Set of tasks ->
a. From the article on community health workers, list the common causes of pediatric mortality and morbidity that it names.
b. In the article on community health workers, rewrite the paragraph that begins "They say there is good evidence" as a short bulleted list of what well-run community based health programs do.

Extracted text ->
==================================================
One Million Community Health Workers

One Million Community Health Workers

Community health workers, means to universal health care by Bernard Muthaka

As the new Government works out a formula for delivering on the campaign pledge regarding provision of health care, experts say that deployment of community health workers holds the key to extending health care delivery and improving health outcomes.

They say there is good evidence that when implemented well, community based health programs reduce infant and child mortality and morbidity; increase numbers of women delivering in health institutions and increase immunization rates.

Writing in the current issue of the Bulletin of the World Health Organization, the authors say their findings had shown that community health workers (CHWs), who currently work virtually as volunteers, can be particularly effective for addressing the most common causes of pediatric mortality and morbidity, such as pneumonia, diarrhea, under-nutrition, malaria and HIV/Aids.

CHWs are lay people who live in the communities they serve. They function as a critical link between those communities and the primary- health-care system.  However, they receive little recognition, training or remuneration.
==================================================
Given entries ->
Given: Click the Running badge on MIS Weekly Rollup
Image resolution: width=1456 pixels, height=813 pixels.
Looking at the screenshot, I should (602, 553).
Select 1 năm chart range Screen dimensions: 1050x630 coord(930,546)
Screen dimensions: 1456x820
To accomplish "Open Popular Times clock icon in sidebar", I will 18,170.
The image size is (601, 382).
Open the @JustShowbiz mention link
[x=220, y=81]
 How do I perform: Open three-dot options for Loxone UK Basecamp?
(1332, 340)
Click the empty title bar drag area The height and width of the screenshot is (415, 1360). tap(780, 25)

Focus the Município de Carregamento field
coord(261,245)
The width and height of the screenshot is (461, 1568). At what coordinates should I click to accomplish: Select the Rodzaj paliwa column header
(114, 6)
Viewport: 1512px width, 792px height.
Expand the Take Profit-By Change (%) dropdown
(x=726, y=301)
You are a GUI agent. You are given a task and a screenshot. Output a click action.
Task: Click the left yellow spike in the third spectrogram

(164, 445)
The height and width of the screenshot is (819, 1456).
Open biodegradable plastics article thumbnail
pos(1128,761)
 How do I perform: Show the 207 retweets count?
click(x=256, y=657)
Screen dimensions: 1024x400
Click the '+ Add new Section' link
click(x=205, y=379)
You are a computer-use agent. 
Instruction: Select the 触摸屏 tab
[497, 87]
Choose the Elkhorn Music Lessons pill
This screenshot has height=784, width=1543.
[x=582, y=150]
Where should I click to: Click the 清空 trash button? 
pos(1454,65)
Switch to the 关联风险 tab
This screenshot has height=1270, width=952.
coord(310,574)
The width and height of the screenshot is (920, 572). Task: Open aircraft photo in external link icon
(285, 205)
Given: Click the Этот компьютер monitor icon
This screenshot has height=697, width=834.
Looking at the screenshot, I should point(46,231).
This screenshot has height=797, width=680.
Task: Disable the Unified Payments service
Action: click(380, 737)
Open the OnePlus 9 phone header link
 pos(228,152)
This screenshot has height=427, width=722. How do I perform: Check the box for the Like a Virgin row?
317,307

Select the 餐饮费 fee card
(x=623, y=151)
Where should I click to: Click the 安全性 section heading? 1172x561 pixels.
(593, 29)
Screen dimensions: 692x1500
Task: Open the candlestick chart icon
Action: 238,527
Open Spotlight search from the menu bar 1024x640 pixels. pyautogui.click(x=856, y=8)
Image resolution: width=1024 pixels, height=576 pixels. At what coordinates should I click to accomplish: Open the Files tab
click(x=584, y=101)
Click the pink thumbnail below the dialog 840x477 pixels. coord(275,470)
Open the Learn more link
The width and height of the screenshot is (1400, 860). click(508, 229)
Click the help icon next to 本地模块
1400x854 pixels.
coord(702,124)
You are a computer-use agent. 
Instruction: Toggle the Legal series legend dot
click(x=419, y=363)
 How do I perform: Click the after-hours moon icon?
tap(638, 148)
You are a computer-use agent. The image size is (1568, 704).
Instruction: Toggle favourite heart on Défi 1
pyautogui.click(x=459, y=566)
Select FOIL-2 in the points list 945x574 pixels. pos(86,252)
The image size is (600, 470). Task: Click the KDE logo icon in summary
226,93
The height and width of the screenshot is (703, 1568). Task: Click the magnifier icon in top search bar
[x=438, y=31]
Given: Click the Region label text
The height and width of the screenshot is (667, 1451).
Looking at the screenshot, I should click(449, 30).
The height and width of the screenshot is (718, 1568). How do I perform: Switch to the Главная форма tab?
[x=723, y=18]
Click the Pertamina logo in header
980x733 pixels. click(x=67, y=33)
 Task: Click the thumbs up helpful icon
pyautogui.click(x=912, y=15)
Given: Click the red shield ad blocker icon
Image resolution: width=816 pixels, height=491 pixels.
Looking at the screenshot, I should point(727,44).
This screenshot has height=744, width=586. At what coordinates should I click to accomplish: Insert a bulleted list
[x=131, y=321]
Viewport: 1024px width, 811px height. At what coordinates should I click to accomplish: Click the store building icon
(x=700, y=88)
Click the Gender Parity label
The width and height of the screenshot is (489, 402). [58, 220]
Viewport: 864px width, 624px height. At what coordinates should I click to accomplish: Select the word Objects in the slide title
==================================================
Exercise results ->
a.
- Pneumonia
- Diarrhea
- Under-nutrition
- Malaria
- HIV/Aids

b.
- Reduce infant and child mortality and morbidity
- Increase the number of women delivering in health institutions
- Increase immunization rates